Ja właśnie zauważyłem, że mój kalendarz zaczął się intensywnie zapełniać jakimiś całodniowymi wydarzeniami, które by mnie zajmowały i powodowały, że danego dnia nie miałbym czasu się z nikim spotkać. Dziś z rana dowiedziałem się o kolejnym 3-dniowym wyjeździe, ale z powodu komplikacji związanych z przekładaniem terminów (bo kto inny miał jechać) chyba jednak mi się ten wyjazd nie trafi (a trochę szkoda, bo to za granicę).

Czterdzietolatka ani wojny domowej nie oglądałem. Nie lubię polskich seriali.

Pozdrawiam.

3.20.2008

Może to ten urok czarno-białych taśm.

28 maj 2007

Witaj!

Bardzo mi się spodobało " Jak szybko odpiszesz to ja pewnie też szybko odpiszę :)", chociaż zwykle wystrzegam się transakcji wiązanych. Nigdy nie wiadomo na co się trafi. Żart. Z resztą nie mam zielonego pojęcia jak długi odstęp czasu dla Ciebie to "szybko"?

Ja też raczej zabiegany ostatnio jestem. A na dodatek tydzień temu rozpocząłem maraton sesyjny. Dzisiaj właśnie kolejne okrążenie za mną i aby to uczcić napompowałem koła w rowerze. I na krótką przejażdżkę się wybrałem, dlatego właśnie dopiero teraz odpisuję.

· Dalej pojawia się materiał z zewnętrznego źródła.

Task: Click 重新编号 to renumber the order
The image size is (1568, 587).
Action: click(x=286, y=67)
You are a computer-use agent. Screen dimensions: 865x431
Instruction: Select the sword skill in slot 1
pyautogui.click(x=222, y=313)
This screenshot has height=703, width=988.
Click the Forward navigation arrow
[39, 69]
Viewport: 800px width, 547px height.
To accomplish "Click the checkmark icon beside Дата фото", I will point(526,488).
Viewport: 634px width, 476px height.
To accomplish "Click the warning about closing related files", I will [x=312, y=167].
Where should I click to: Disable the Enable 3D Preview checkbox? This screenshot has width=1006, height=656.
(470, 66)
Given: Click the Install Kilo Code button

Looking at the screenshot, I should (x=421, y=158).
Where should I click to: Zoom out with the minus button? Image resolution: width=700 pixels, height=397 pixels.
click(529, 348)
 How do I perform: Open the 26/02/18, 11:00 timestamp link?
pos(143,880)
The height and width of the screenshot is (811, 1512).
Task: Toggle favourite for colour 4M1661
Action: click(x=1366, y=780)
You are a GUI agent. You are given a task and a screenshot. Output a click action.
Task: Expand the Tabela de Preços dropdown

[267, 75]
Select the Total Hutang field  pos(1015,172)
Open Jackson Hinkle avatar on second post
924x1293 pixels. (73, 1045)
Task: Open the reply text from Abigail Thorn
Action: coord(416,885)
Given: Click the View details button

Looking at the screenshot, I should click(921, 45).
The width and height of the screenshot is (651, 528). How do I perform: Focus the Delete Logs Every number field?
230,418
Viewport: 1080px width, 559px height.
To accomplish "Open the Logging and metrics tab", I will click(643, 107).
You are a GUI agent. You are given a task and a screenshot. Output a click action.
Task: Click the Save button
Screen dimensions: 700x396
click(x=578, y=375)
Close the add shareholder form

A informacjami o sobie to nie pogrzeszyłeś. Jak przeczytałem o studencie pracującym to mi się od razu Irena Kwiatkowska przypomniała, chociaż od "Czterdziestolatka" zawsze wolałem "Wojnę Domową". Może to ten urok czarno-białych taśm.

No nic, pozdrawiam,

3.13.2008

Jak szybko odpiszesz to ja pewnie też szybko odpiszę.

28 maj 2007

Cześć,
Przepraszam bardzo, że nie odpisywałem. Co prawda nie było mnie cały weekend w Warszawie, a co za tym idzie - musiałem przed weekendem zrobić różne rzeczy, które normalnie bym w ten weekend robił - i w związku z tym ograniczałem pisanie maili. W tym ucierpiało pisanie do Ciebie, ale już się poprawiam i obiecuję być bardziej regularny w przyszłości.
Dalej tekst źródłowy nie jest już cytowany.